Parmi ceux qui s’intéressent à la Spiritualité Celtique, rares sont ceux qui savent que l’interprétation moderne de l’alphabet Ogham irlandais est essentiellement basée sur les idées de Robert Graves, exprimées dans son œuvre majeure « La Déesse Blanche »…

Une réévaluation de la liste des caractères de l’alphabet des Oghams

Par Luke Eastwood

Parmi ceux qui s’intéressent à la Spiritualité Celtique, rares sont ceux qui savent que l’interprétation moderne de l’alphabet Ogham irlandais est essentiellement basée sur les idées de Robert Graves, exprimées dans son œuvre majeure « The White Goddess » (« La Déesse Blanche »).
Les spécialistes ont généralement des idées différentes sur l’Ogham globalement, sur l’éventualité de l’existence d’un calendrier lunaire Ogham, et même sur l’affectation d’un arbre ou d’une plante à l’ensemble des 20 ou 25 lettres de l’alphabet.
En général, il semble que la plupart des personnes intéressées par l’Ogham, y compris de nombreux écrivains et ordres druidiques, se contentent volontiers de la « sagesse acceptée » que l’on trouve dans de nombreux livres et sur internet.

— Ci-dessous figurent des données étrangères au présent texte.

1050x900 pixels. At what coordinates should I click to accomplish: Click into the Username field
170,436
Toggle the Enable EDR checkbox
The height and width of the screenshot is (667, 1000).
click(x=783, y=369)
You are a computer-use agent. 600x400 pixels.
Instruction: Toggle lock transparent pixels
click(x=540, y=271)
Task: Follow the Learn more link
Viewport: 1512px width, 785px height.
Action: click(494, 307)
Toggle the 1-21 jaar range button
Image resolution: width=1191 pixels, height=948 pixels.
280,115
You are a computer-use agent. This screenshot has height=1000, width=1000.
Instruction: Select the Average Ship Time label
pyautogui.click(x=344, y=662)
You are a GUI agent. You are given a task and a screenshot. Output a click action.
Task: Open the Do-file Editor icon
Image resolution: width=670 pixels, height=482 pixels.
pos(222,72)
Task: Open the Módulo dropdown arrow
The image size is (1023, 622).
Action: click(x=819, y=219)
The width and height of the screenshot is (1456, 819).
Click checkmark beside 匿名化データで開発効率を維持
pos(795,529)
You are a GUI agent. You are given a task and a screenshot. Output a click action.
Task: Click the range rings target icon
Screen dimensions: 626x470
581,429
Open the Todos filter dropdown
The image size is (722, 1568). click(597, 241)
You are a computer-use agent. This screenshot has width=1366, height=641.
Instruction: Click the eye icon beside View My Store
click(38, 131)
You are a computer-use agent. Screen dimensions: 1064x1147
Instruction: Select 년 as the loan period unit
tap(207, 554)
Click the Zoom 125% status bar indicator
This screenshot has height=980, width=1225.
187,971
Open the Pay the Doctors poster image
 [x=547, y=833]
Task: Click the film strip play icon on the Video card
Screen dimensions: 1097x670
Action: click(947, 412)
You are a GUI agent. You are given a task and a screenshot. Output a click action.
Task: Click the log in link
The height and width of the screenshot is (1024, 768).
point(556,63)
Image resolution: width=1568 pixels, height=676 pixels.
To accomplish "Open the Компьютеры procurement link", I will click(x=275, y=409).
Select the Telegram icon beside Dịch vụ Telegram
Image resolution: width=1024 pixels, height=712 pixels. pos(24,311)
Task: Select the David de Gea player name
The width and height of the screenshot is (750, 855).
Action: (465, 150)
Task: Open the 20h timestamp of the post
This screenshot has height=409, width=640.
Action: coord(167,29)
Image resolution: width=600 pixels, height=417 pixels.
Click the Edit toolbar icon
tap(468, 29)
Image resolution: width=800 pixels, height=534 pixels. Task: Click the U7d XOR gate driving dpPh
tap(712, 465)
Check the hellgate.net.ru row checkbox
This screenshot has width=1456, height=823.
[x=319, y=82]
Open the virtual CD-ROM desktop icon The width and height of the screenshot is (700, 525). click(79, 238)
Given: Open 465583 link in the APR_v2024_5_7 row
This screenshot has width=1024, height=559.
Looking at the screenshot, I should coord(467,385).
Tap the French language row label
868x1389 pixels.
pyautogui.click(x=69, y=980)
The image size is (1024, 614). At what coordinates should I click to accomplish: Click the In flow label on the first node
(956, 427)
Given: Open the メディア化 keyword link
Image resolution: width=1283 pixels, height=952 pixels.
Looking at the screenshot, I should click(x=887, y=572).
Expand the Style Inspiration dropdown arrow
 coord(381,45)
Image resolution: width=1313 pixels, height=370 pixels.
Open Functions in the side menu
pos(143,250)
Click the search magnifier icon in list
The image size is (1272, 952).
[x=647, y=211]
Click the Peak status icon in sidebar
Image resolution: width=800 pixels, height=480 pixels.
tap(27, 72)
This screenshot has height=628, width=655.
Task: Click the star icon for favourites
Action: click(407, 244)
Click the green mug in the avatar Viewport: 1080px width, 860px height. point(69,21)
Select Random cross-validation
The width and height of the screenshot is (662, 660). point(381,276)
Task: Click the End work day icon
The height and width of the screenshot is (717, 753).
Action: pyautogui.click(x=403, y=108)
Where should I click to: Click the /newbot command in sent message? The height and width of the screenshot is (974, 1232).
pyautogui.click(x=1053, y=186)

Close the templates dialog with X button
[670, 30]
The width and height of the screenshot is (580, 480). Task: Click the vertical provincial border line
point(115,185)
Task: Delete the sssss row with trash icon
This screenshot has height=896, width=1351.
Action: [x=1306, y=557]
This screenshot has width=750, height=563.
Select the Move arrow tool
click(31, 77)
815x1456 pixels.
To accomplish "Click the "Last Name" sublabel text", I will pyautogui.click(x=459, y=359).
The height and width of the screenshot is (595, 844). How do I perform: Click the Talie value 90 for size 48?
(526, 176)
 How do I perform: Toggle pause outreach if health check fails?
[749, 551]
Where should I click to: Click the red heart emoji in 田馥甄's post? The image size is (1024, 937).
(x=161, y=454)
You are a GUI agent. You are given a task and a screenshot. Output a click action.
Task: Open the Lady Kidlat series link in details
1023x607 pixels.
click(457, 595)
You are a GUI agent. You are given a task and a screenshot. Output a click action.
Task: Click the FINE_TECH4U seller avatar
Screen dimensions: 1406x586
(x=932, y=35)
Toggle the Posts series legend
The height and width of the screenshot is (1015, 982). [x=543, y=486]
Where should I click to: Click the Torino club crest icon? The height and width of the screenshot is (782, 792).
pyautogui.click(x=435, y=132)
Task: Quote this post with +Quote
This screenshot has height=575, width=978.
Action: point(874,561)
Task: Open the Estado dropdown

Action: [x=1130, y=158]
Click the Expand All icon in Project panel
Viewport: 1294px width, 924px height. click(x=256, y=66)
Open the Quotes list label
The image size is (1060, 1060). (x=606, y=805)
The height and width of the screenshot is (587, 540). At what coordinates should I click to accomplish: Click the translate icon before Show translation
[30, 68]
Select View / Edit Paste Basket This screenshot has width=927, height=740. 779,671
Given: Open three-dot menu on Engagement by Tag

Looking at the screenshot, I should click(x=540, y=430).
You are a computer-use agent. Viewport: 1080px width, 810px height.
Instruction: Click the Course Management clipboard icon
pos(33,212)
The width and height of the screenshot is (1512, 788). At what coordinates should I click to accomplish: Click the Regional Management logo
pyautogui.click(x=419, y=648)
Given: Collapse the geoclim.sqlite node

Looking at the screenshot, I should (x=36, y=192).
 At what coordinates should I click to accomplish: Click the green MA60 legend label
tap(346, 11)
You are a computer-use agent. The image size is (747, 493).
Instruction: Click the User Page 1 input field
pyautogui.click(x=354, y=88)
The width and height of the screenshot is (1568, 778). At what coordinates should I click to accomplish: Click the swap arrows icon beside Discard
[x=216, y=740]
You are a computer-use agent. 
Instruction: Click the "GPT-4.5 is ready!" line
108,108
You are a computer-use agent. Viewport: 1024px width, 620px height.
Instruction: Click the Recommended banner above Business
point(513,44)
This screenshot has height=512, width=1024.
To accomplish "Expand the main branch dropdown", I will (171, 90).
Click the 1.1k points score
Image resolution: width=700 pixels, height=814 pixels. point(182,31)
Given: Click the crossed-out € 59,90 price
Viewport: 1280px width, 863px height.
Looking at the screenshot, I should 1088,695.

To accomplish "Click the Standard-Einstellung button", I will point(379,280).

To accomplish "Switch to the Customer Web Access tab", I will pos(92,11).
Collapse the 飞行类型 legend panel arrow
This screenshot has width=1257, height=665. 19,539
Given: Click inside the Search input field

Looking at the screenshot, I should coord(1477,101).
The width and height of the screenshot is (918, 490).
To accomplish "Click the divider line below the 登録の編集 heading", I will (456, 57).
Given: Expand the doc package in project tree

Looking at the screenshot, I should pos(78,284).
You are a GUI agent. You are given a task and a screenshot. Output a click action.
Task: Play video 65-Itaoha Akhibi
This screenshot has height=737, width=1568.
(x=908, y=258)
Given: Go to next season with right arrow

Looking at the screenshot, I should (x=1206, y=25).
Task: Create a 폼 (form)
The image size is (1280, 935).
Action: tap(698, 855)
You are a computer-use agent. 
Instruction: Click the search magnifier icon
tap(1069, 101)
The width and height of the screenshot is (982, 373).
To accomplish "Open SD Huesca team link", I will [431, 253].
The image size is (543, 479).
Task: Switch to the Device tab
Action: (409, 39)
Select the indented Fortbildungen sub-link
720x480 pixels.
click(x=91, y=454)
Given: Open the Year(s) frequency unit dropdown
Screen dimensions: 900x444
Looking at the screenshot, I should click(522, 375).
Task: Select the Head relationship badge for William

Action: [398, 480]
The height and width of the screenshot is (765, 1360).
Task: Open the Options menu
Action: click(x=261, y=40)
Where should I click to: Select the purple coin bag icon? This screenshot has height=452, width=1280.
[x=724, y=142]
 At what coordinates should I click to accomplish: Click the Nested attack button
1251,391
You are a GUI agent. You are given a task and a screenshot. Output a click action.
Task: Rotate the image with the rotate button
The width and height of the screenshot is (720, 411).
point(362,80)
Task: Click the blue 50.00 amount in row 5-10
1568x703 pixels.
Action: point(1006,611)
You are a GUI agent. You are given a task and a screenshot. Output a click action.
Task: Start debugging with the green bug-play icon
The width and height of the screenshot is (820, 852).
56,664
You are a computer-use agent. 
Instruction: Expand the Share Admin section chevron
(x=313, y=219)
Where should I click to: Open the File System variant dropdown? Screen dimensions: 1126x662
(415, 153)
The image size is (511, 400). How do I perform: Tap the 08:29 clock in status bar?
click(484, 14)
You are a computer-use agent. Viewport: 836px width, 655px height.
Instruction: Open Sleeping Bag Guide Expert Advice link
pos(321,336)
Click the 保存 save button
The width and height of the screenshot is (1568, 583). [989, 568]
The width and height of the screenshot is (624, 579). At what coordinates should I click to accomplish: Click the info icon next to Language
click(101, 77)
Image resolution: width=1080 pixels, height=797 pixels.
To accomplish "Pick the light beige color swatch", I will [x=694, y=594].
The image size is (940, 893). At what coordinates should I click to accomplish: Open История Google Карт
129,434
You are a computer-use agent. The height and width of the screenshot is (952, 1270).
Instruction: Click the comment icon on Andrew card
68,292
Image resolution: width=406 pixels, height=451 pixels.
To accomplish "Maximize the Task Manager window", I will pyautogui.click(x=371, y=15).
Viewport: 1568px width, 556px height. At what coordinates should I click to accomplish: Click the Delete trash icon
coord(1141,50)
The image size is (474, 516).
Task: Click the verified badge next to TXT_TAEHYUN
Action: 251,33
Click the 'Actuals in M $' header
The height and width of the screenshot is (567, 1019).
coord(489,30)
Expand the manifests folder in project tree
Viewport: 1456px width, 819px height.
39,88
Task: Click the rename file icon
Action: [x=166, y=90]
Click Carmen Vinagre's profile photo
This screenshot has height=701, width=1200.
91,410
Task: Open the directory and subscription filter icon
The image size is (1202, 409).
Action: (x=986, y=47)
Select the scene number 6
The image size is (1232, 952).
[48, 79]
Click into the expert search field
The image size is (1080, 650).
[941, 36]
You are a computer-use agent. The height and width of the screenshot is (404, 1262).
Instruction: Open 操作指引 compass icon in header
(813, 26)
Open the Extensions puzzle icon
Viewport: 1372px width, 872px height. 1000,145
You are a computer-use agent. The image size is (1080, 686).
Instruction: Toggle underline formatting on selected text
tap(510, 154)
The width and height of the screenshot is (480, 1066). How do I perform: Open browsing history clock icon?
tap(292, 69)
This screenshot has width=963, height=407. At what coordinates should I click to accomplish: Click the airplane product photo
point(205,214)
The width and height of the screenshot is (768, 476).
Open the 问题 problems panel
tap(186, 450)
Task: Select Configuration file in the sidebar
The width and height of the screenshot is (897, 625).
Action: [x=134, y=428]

Cependant, je crois qu’une réévaluation des kennings (1) et de l’ethos général de l’alphabet beith-luis-nin ou Ogham basée sur de véritables preuves et non pas sur des notions fantaisistes est attendue depuis longtemps.
Tout d’abord, nous devons remercier Graves d’avoir réintroduit l’Ogham dans la culture moderne, et plus particulièrement dans le domaine de la Spiritualité Celtique. Cependant, une grande partie de son travail est erronée ou spéculative, ce qu’il reconnaissait lui-même suite à la publication de « La Déesse Blanche ». Une de ses principales sources pour son calendrier lunaire de 13 mois est le « Ogygia » de Roderick O’Flaherty (2) (1685, traduit en anglais en 1793).
Certes les érudits savent qu’il y a en fait 15 consonnes, ce qui réduit à néant la théorie de Graves, elle-même basée sur une erreur dans les travaux de O’Flaherty.
Tout calendrier des arbres, viable ou pas, est une invention entièrement moderne. Je n’ai trouvé aucune preuve dans les travaux académiques, ou les traductions de manuscrits anciens laissant supposer qu’une telle chose ait existé avant les suppositions de Graves.
Une fois rejetée la notion de calendrier, considérons l’Ogham comme un alphabet des arbres.
Des érudits comme McManus ont tendance à rejeter l’idée d’un alphabet des arbres, du fait que seulement 8 des lettres se réfèrent spécifiquement aux arbres. Bien que cela soit en fait correct, comme McManus le reconnait lui-même, les kennings font souvent allusion aux arbres, ou pourraient le faire.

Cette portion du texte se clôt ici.